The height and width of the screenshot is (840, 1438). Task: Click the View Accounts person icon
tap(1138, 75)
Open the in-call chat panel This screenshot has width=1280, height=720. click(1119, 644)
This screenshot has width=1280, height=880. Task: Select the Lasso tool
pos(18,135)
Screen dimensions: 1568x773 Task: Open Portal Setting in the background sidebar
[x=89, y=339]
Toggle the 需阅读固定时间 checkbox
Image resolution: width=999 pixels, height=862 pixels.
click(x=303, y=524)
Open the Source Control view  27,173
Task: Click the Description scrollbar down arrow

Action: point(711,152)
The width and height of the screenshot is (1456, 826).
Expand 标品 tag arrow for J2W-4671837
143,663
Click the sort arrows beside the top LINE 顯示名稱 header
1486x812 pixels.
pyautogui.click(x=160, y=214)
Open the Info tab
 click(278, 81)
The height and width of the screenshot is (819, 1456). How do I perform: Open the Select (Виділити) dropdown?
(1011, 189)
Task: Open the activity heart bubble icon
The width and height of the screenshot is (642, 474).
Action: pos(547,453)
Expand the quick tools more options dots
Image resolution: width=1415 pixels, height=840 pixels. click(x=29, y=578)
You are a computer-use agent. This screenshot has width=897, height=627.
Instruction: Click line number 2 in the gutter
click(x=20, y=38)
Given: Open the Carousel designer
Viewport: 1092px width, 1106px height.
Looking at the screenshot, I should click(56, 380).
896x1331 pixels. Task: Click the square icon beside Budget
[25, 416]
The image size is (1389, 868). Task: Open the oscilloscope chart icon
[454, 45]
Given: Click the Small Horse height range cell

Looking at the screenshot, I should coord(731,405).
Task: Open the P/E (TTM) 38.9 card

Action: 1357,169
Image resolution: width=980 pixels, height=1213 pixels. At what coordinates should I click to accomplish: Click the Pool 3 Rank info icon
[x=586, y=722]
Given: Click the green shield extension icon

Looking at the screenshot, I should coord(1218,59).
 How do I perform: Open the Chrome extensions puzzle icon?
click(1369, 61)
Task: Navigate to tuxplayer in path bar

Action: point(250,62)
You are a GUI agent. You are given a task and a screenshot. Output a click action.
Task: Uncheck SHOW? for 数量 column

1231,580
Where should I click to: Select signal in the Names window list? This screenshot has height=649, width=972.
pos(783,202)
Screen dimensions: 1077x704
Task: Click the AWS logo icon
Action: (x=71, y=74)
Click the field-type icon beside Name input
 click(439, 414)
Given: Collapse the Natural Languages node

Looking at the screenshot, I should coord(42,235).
--------
> **WORK TO COMPLETE**
Put the lines above into a numbered list, leaving out the blank lines.

> **ANSWER TO THE PROBLEM**
1. The height and width of the screenshot is (840, 1438). Task: Click the View Accounts person icon
2. tap(1138, 75)
3. Open the in-call chat panel This screenshot has width=1280, height=720. click(1119, 644)
4. This screenshot has width=1280, height=880. Task: Select the Lasso tool
5. pos(18,135)
6. Screen dimensions: 1568x773 Task: Open Portal Setting in the background sidebar
7. [x=89, y=339]
8. Toggle the 需阅读固定时间 checkbox
9. Image resolution: width=999 pixels, height=862 pixels.
10. click(x=303, y=524)
11. Open the Source Control view  27,173
12. Task: Click the Description scrollbar down arrow
13. Action: point(711,152)
14. The width and height of the screenshot is (1456, 826).
15. Expand 标品 tag arrow for J2W-4671837
16. 143,663
17. Click the sort arrows beside the top LINE 顯示名稱 header
18. 1486x812 pixels.
19. pyautogui.click(x=160, y=214)
20. Open the Info tab
21.  click(278, 81)
22. The height and width of the screenshot is (819, 1456). How do I perform: Open the Select (Виділити) dropdown?
23. (1011, 189)
24. Task: Open the activity heart bubble icon
25. The width and height of the screenshot is (642, 474).
26. Action: pos(547,453)
27. Expand the quick tools more options dots
28. Image resolution: width=1415 pixels, height=840 pixels. click(x=29, y=578)
29. You are a computer-use agent. This screenshot has width=897, height=627.
30. Instruction: Click line number 2 in the gutter
31. click(x=20, y=38)
32. Given: Open the Carousel designer
33. Viewport: 1092px width, 1106px height.
34. Looking at the screenshot, I should click(56, 380).
35. 896x1331 pixels. Task: Click the square icon beside Budget
36. [25, 416]
37. The image size is (1389, 868). Task: Open the oscilloscope chart icon
38. [454, 45]
39. Given: Click the Small Horse height range cell
40. Looking at the screenshot, I should coord(731,405).
41. Task: Open the P/E (TTM) 38.9 card
42. Action: 1357,169
43. Image resolution: width=980 pixels, height=1213 pixels. At what coordinates should I click to accomplish: Click the Pool 3 Rank info icon
44. [x=586, y=722]
45. Given: Click the green shield extension icon
46. Looking at the screenshot, I should coord(1218,59).
47.  How do I perform: Open the Chrome extensions puzzle icon?
48. click(1369, 61)
49. Task: Navigate to tuxplayer in path bar
50. Action: point(250,62)
51. You are a GUI agent. You are given a task and a screenshot. Output a click action.
52. Task: Uncheck SHOW? for 数量 column
53. 1231,580
54. Where should I click to: Select signal in the Names window list? This screenshot has height=649, width=972.
55. pos(783,202)
56. Screen dimensions: 1077x704
57. Task: Click the AWS logo icon
58. Action: (x=71, y=74)
59. Click the field-type icon beside Name input
60.  click(439, 414)
61. Given: Collapse the Natural Languages node
62. Looking at the screenshot, I should coord(42,235).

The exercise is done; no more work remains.